Las pertenencias de Juana Santiago Chel, una mujer de la tercera edad, quedaron sobre la calle por una orden judicial promovida por uno de sus hijos. Horas después, la indignación que provocaron las imágenes del desalojo recorrió Nebaj, Quiché, hasta convertirse en una protesta que terminó con la vivienda de la jueza que autorizó la diligencia reducida por las llamas, en un caso que abrió un intenso debate sobre los límites entre el cumplimiento de la ley, el uso de la fuerza y el trato hacia las personas más vulnerables.

La diligencia se ejecutó el 30 de julio en la comunidad Xecoxol, Nebaj, Quiché, luego de un proceso judicial impulsado por uno de los hijos de la adulta mayor. Videos difundidos en redes sociales muestran el momento en que agentes de la Policía Nacional Civil (PNC) toman de los brazos a la mujer para retirarla del inmueble, imágenes que generaron una ola de críticas y la reacción de cientos de vecinos.
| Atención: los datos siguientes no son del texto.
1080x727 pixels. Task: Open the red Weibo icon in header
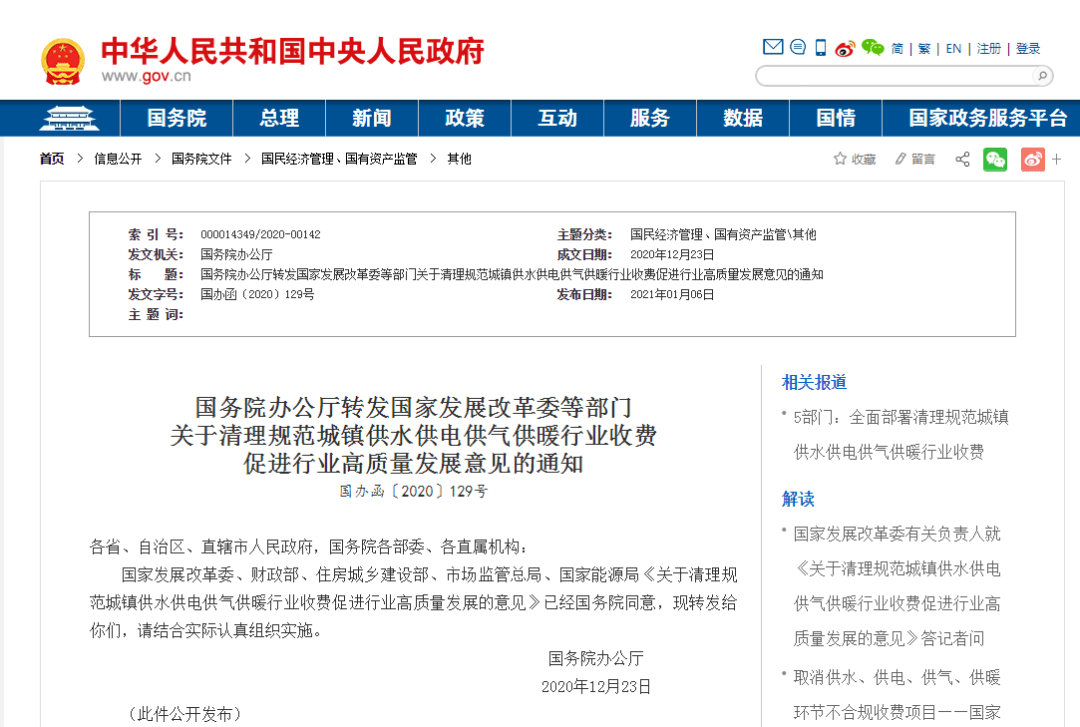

Durante el programa Impacto Directo, de Guatevisión, expertos analizaron el caso y coincidieron en que trasciende el cumplimiento de una resolución judicial. El debate se centró en la proporcionalidad del operativo, el componente humano durante la diligencia, la obligación de la Policía de acatar una orden judicial y la necesidad de establecer si los protocolos institucionales fueron aplicados correctamente.